Extending Maps with Semantic and Contextual Object Information for Robot
Navigation: a Learning-Based Framework using Visual and Depth Cues
- URL: http://arxiv.org/abs/2003.06336v1
- Date: Fri, 13 Mar 2020 15:05:23 GMT
- Title: Extending Maps with Semantic and Contextual Object Information for Robot
Navigation: a Learning-Based Framework using Visual and Depth Cues
- Authors: Renato Martins, Dhiego Bersan, Mario F. M. Campos and Erickson R.
Nascimento
- Abstract summary: This paper addresses the problem of building augmented metric representations of scenes with semantic information from RGB-D images.
We propose a complete framework to create an enhanced map representation of the environment with object-level information.

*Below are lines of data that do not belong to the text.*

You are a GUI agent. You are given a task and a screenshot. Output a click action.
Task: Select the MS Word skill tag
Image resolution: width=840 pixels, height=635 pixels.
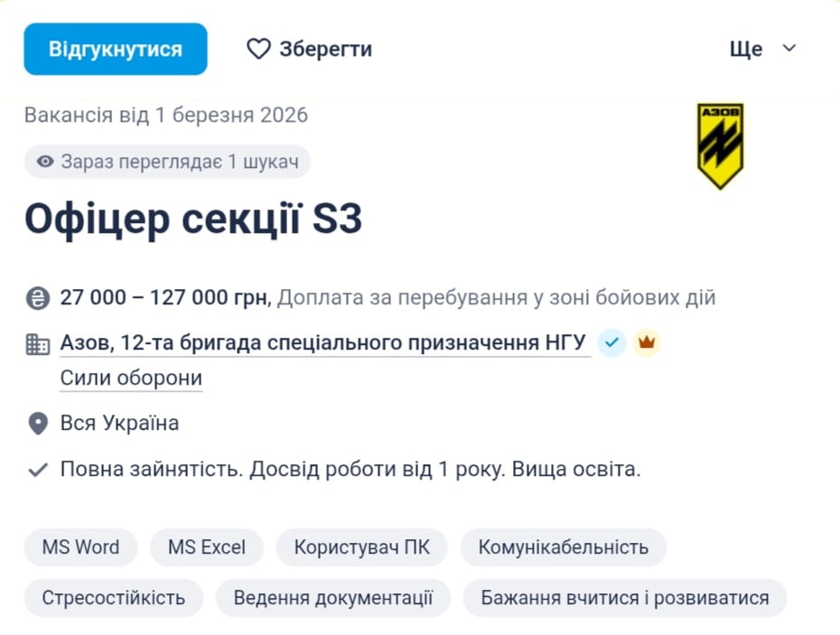pyautogui.click(x=79, y=547)
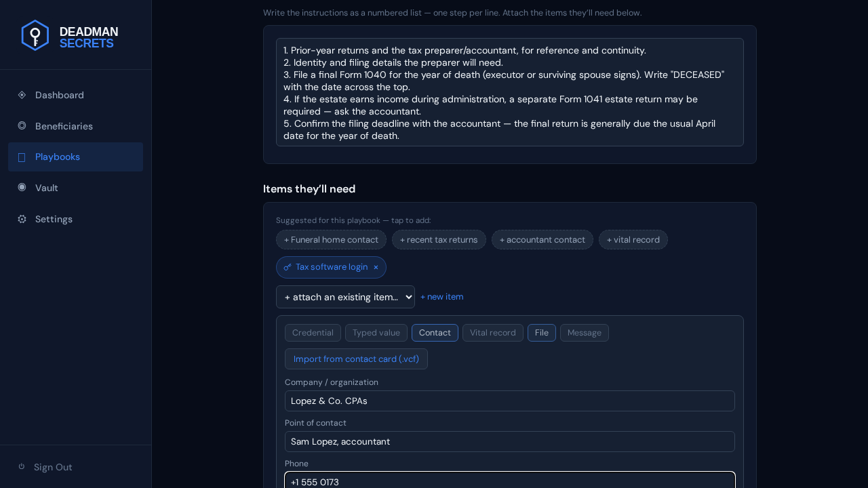Image resolution: width=868 pixels, height=488 pixels.
Task: Select the Contact item type
Action: click(x=435, y=333)
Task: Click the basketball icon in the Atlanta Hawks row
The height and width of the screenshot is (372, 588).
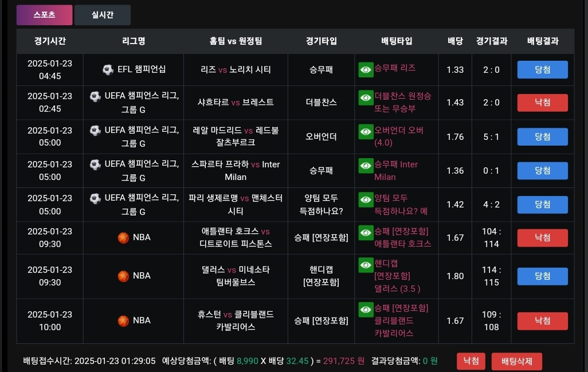Action: pyautogui.click(x=123, y=237)
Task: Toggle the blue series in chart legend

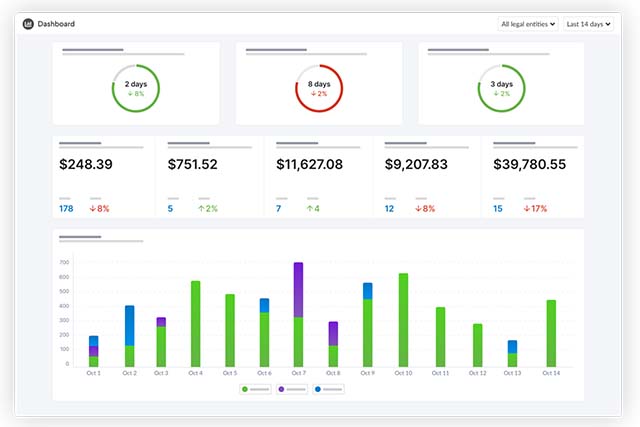Action: point(331,388)
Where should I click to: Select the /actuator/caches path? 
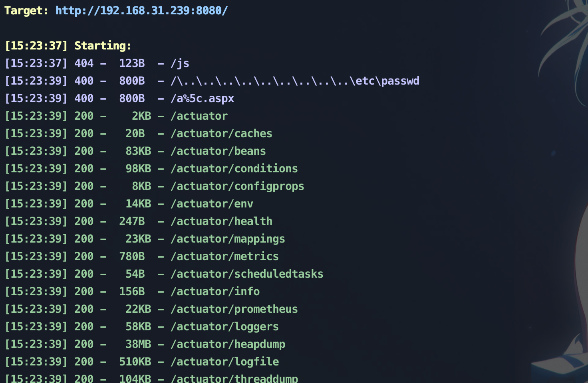221,134
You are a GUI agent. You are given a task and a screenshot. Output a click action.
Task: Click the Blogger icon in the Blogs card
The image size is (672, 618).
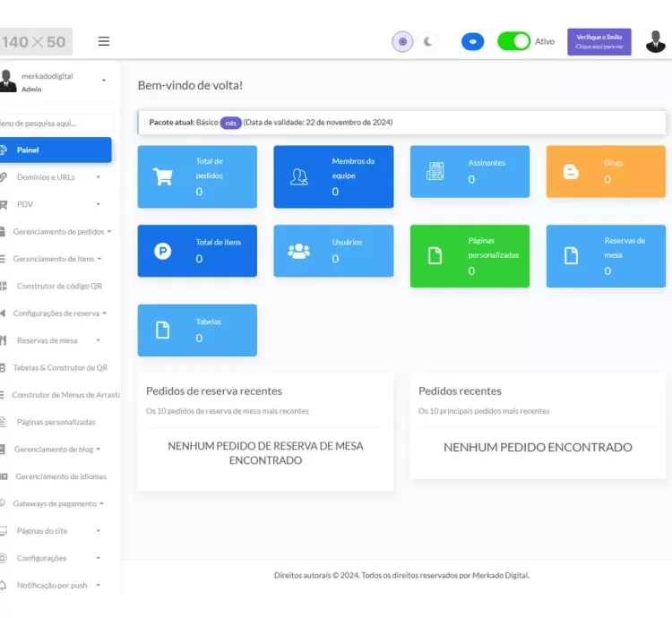point(571,172)
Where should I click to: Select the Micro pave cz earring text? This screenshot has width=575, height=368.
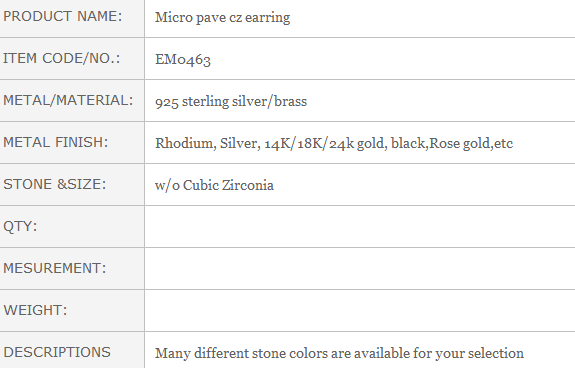222,18
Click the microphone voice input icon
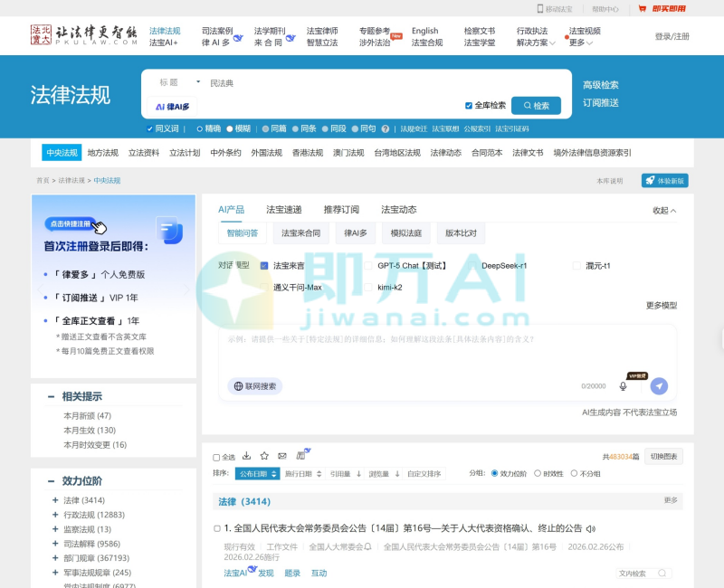The height and width of the screenshot is (588, 724). click(623, 386)
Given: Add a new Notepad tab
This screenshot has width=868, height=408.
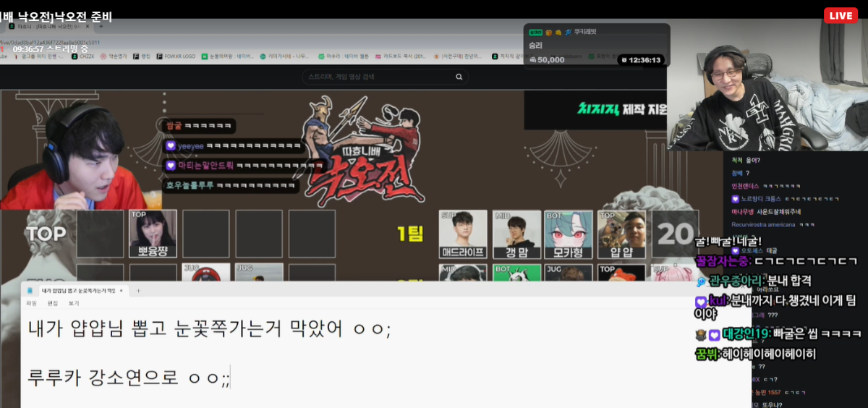Looking at the screenshot, I should pos(137,291).
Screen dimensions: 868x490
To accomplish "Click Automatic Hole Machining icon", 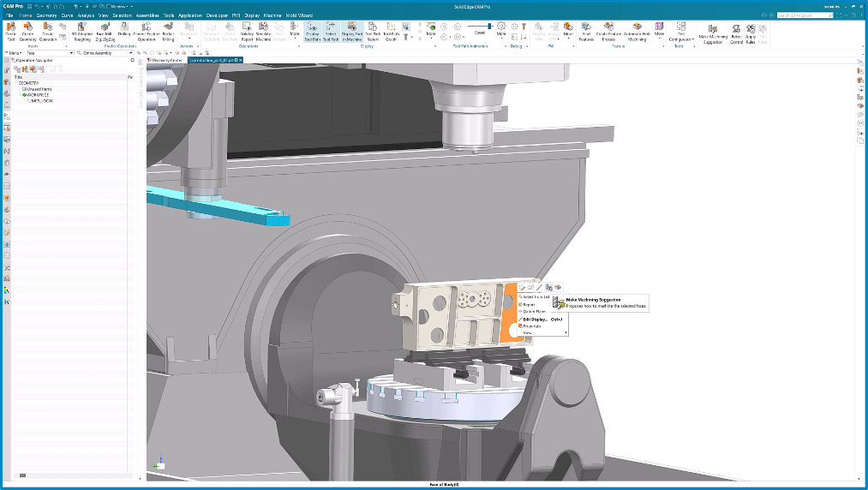I will point(638,30).
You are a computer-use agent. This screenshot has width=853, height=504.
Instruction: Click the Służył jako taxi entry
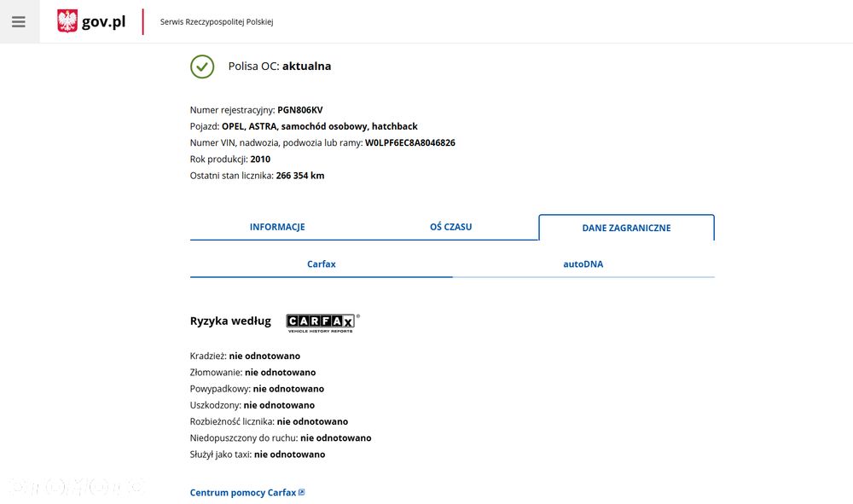[x=258, y=455]
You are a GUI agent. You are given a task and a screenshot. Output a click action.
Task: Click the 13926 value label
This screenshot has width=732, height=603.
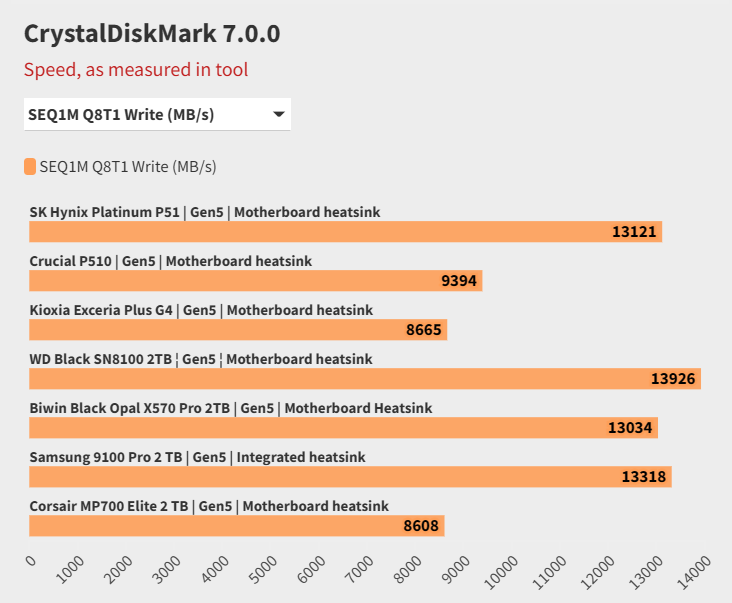(x=672, y=379)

- Score: 12.984393386954219
- License: http://arxiv.org/licenses/nonexclusive-distrib/1.0/
- Abstract: This paper addresses the problem of building augmented metric representations
of scenes with semantic information from RGB-D images. We propose a complete
framework to create an enhanced map representation of the environment with
object-level information to be used in several applications such as human-robot
interaction, assistive robotics, visual navigation, or in manipulation tasks.
Our formulation leverages a CNN-based object detector (Yolo) with a 3D
model-based segmentation technique to perform instance semantic segmentation,
and to localize, identify, and track different classes of objects in the scene.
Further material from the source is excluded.